The software is so advanced it actually permits the translated speech to speak another language in the users own voice.

 

Over the years other products have sought to achieve the status of a universal translator with varying degrees of success. Text conversion from one language to another has been available for many years. Although that was quite an achievement in itself, the creation of a real audio translator that permits two people speaking foreign tongues to speak into a machine that translates the conversation back and forth so both understand the others responses was the ultimate goal.

 

Influenced to a great degree by the famous science fiction show, many software engineers burned the late night oil trying to figure out the massive programming allowing such a machine to become reality.

 

Internet giant Google embarked on such a project during 2010 seeking to create a software application for its Android smartphones. The engineers ran into one stumbling block after another.

 

The difficulty with creating a workable universal translator is achieving a real-time or nearly real-time capability and the intense programming needed to create a reliable piece of software that has a very sophisticated artificial intelligence element that can learn and adapt its programming to user needs and parameter. very advanced speech recognition is also something that must be integrated into the translator in such a way that the entire process operates seamlessly.

 

Other attempts have been made.  Industry innovator Bale Fish has tried, as well as less ambitious attempts like the 400-phrase iPhone application or a 63,000-word real-time translator that only translated one-way and then only one word at a time.

 

Until the breakthrough by Soon

and Rashid, the most ambitious-and popular-speech translater has been the ECTACO iTRAVL that the company touts as "The world’s most sophisticated Speech Recognition that understands exactly what you say and provides instant translation of words and phrases."

 

Its claim to fame is the software's ability to translate and speak up to 14,000 phrases by translating directly from the user's own spoken word. The video demonstrating the device is impressive.

 

Another current app, SpeechTrans claims it's the world's most advanced translator. This company likes to use acronyms and create high-tech imagery in the style of the space program. It boasts about its Language Translation System (LTS), Text-to-Speech (TTS) capability, and Speech-to-Speech (S2S) software.

 

Despite the whiz-bang, gee-whiz translators that a consumer can currently buy, the breakthrough beyond today's limitations is really one on an order of several magnitudes.

 

The new software can be converted into an app for any smartphone, works with 26 languages and allows seamless, real-time conversations.

 

During an interview with Technology Review, Soong said the software might be adapted to navigational devices working with GPS systems and be a boon for language students.
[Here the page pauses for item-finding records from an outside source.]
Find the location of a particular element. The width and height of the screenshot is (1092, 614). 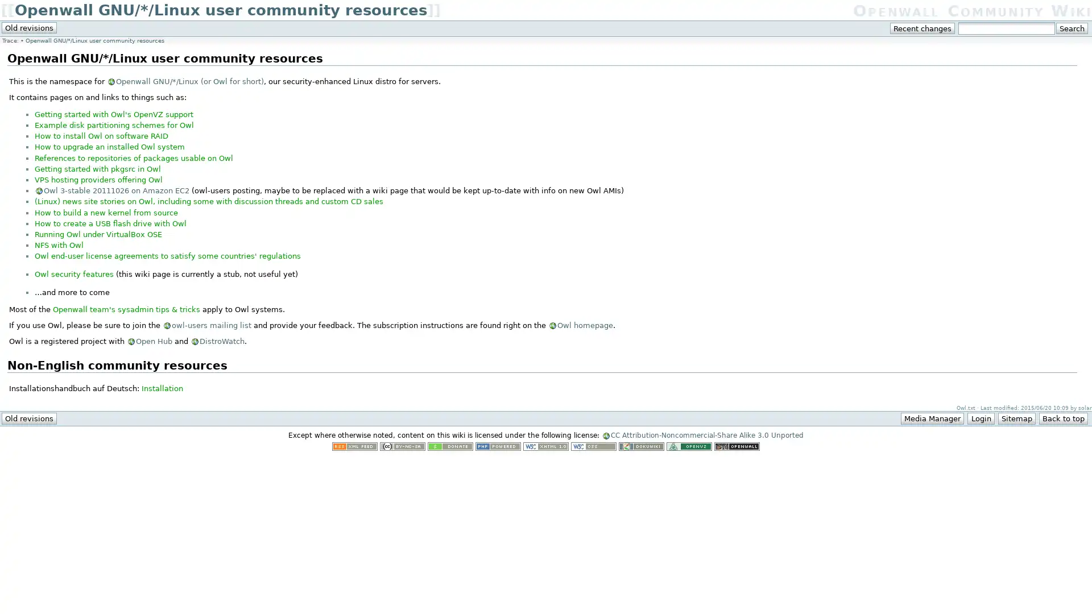

Media Manager is located at coordinates (932, 419).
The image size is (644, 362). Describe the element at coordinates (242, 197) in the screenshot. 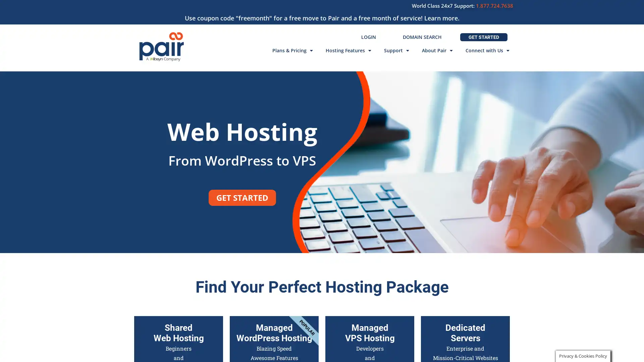

I see `GET STARTED` at that location.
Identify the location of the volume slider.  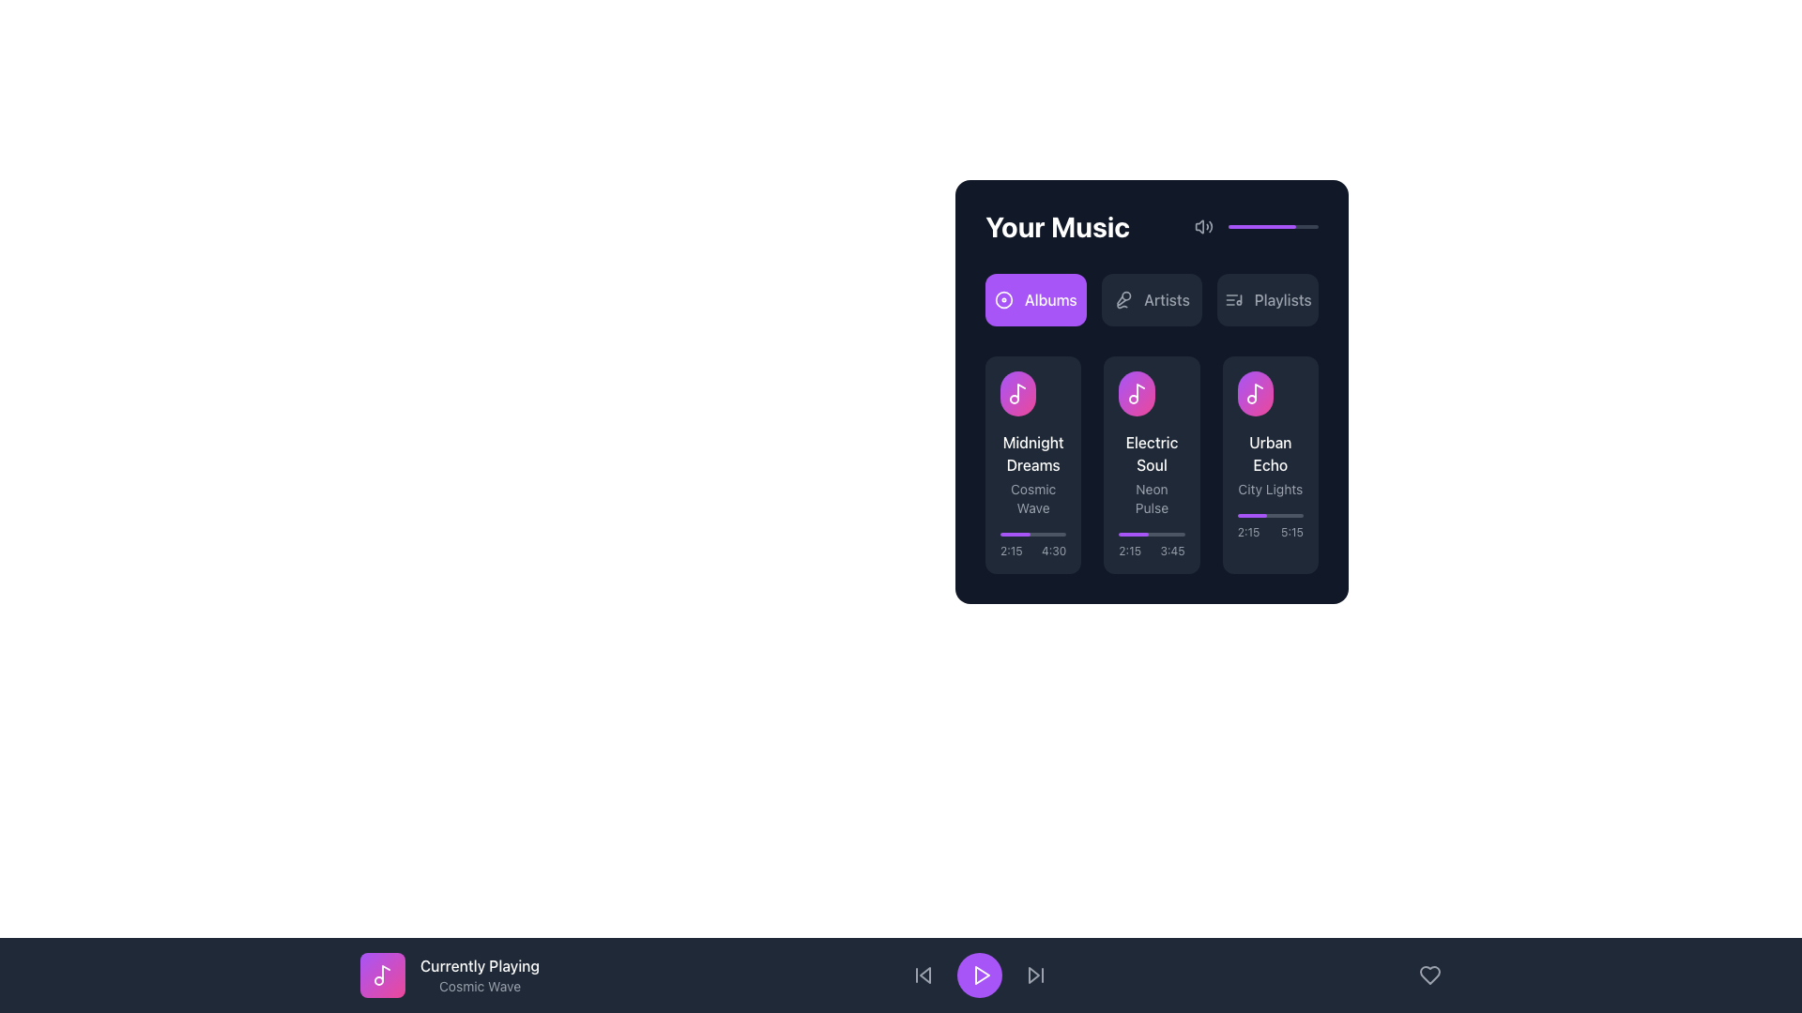
(1280, 226).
Of course the obvious market is tourism, and to an extent, diplomats in the field.

 

"We will be able to do quite a few scenario applications.For a monolingual speaker traveling in a foreign country, we'll do speech recognition followed by translation, followed by the final text to speech output in a different language, but still in his own voice," Soong told Technology Review.

 

The device-researched and built at a Microsoft lab in Beijing, works exceedingly well and the userr's own voice is duplicated and recognizable, although it has a hint of tinniness.

 

Once the AI program familiarizes itself with the user's voice and phonetics, it can begin targeting words and phrases modeling the targeted language.

As this technology becomes the norm, careers as a human translator may go the way of the village blacksmith.